At last I have found a site that is not blocking me because I am not in the UK, you have no idea how amazing that is. Originally from Portsmouth but living in the Czech Republic, diagnosed 2nd April and surgery booked for 24th May. Medical staff have all been amazing, I cannot fault the care so far, however it can be really difficult to explain how I feel, I think it gets lost in translation. I am scared to tell those at work that I want to tell, because I don’t know there experiences of the same, so I feel like I am walking around keeping some sort of dirty secret, and that just makes me angry. I walk around with a brave face on, as if nothing is going on, but I want to shout it from the roof tops, I am so so angry, and wonder if I have done this to myself, am I just being dramatic? I am scared to cry, I don’t want emotion to get the better of me, I want to stay in control, but feel that I don’t have any. Have any of you experiences the same mixture of such extreme emotions?
Hi Fatcoke, sorry you find yourself here but glad you found us. It’s normal for your emotions to be all over the place. You can let go and have a meltdown if you want to and then you can pick yourself back up again when you’re ready. I think it is common to want to feel in control but allowing yourself to work through different emotions isn’t a weakness. As cancer patients we feel under pressure to be strong and positive but we don’t have to be all of the time. I was diagnosed in March 2017 and after chemo, surgery and radiotherapy I’m getting back on with life again. Here’s my story: lifeafterlola.com/
You can also go on the “going through treatment” threads on here to chat with others going through the same treatments.
No, you haven’t done it to yourself, it’s just one of those things.
Emotions being all over the place is quite usual, we’ve all been there & it can certainly take us by surprise. Just go with it & try not to place high expectations on yourself. It does all settle down, though, when your treatment plan is in place.
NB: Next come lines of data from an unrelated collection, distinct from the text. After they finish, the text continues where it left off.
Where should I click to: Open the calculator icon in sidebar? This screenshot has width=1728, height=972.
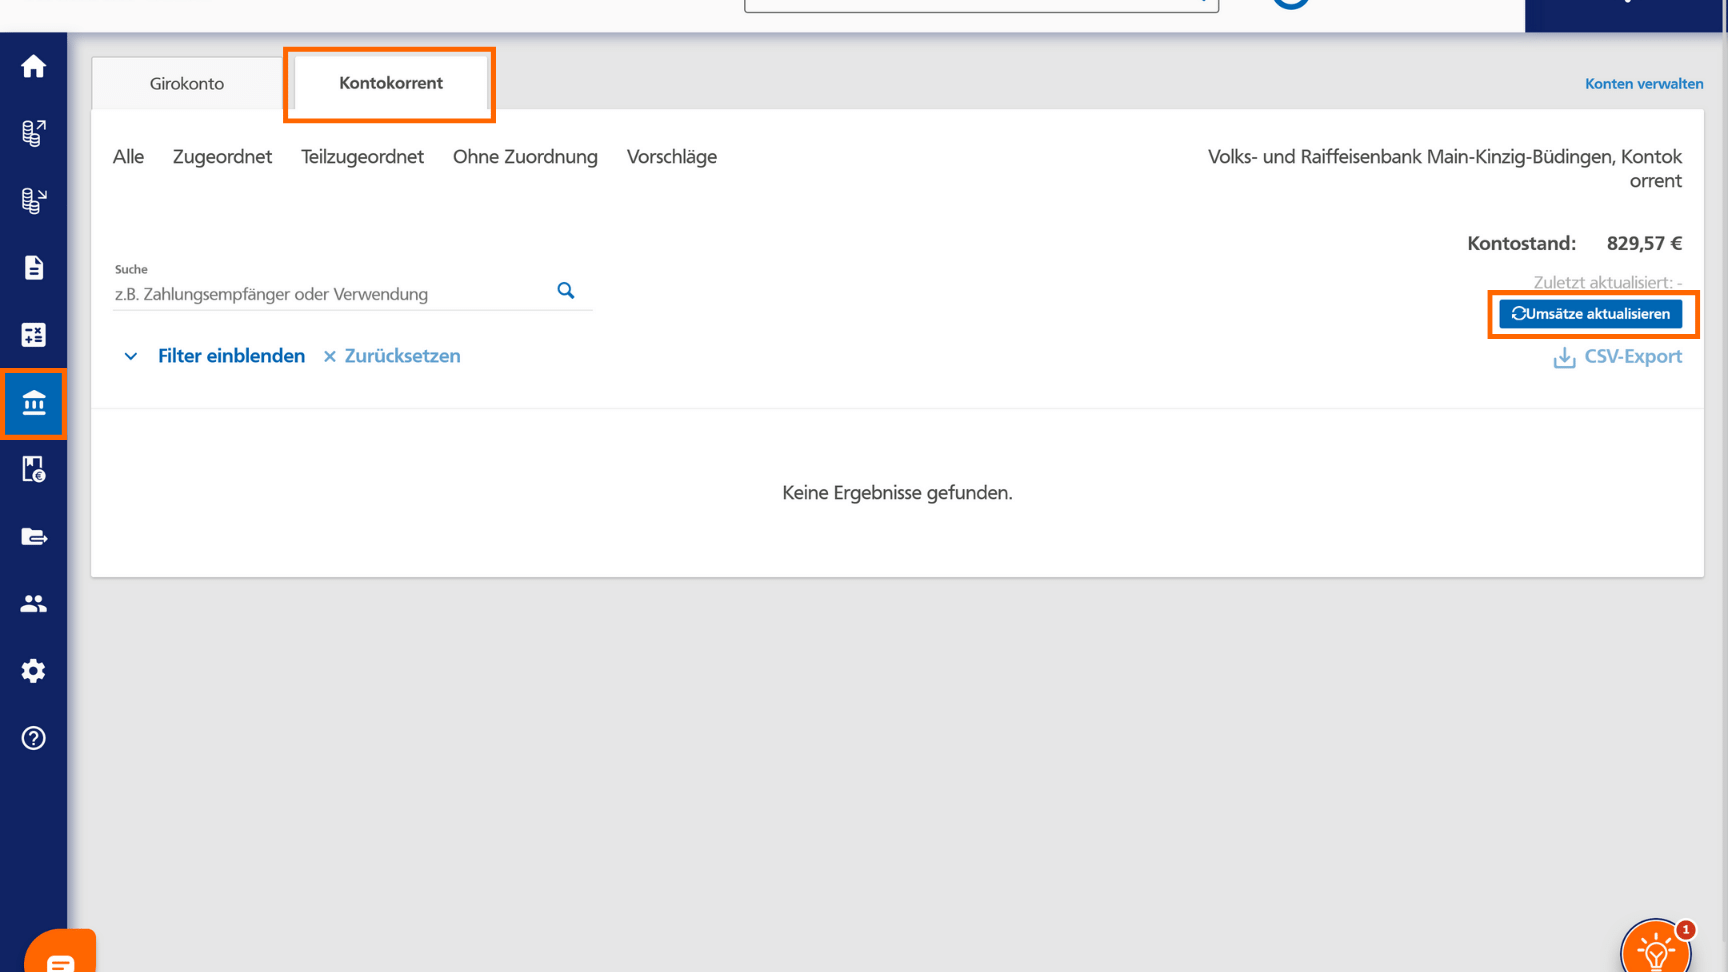33,335
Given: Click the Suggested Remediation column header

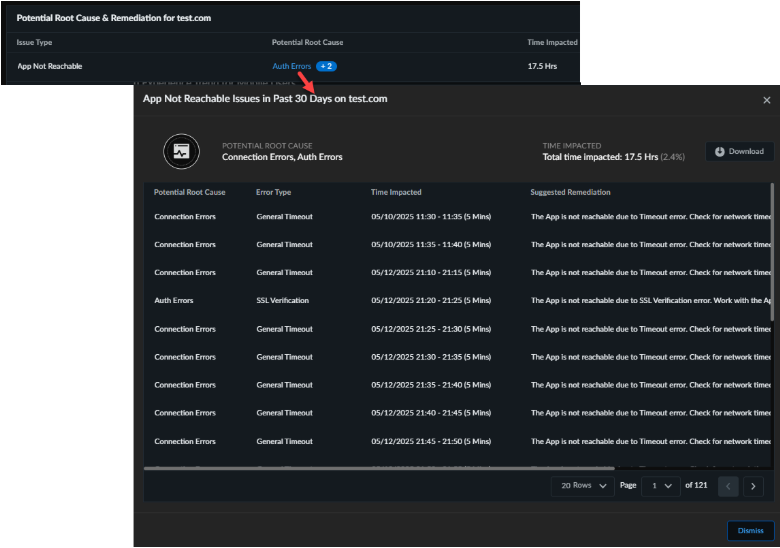Looking at the screenshot, I should click(570, 192).
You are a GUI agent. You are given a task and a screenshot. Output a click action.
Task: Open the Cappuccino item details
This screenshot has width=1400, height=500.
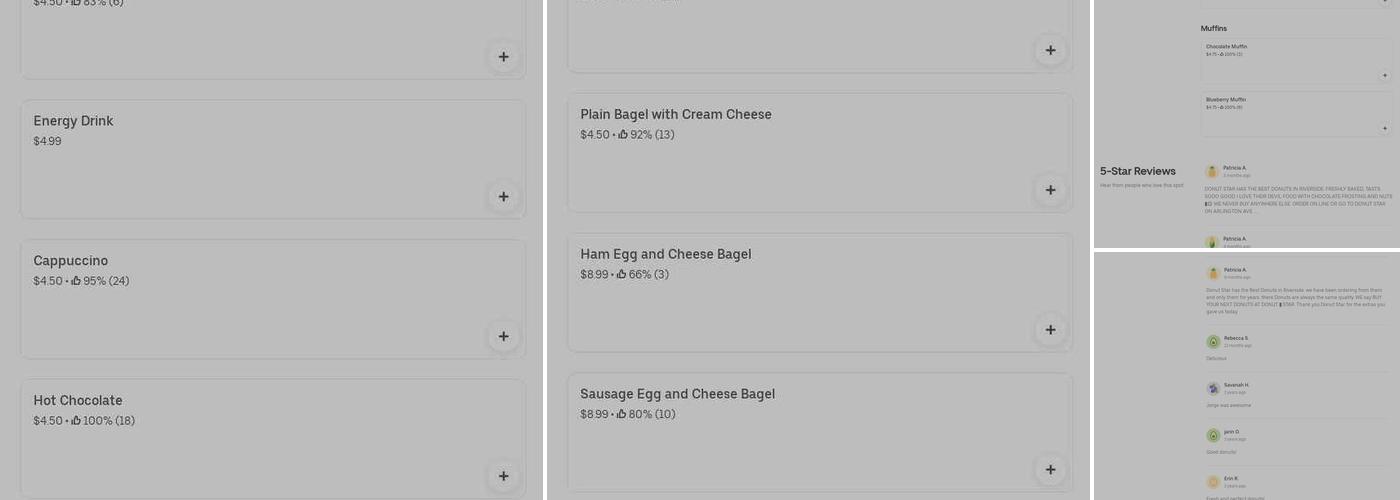tap(70, 261)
This stage does pass & thankfully, it can now be treated, which is the most important thing.
Sending hugs & come & chat or vent whenever you need to.
fc, I can relate. Newly diagnosed and don’t get out much so no circle of friends to tell. I just want someone, anyone to tell but afraid they’ll see it as my wanting sympathy or a pity-party. I just want to say it out loud so maybe I can begin to better accept it. I drove home from my recent appt with more negative details and started to cry. I stood tough at the Dr’s office though because I want him to know that I refuse to give up before the battles even begun. I fear if I start crying too my family will see it really is affecting me, emotionally too. Maybe a good cry would help get alot out. Anyone out here have any suggestions for us?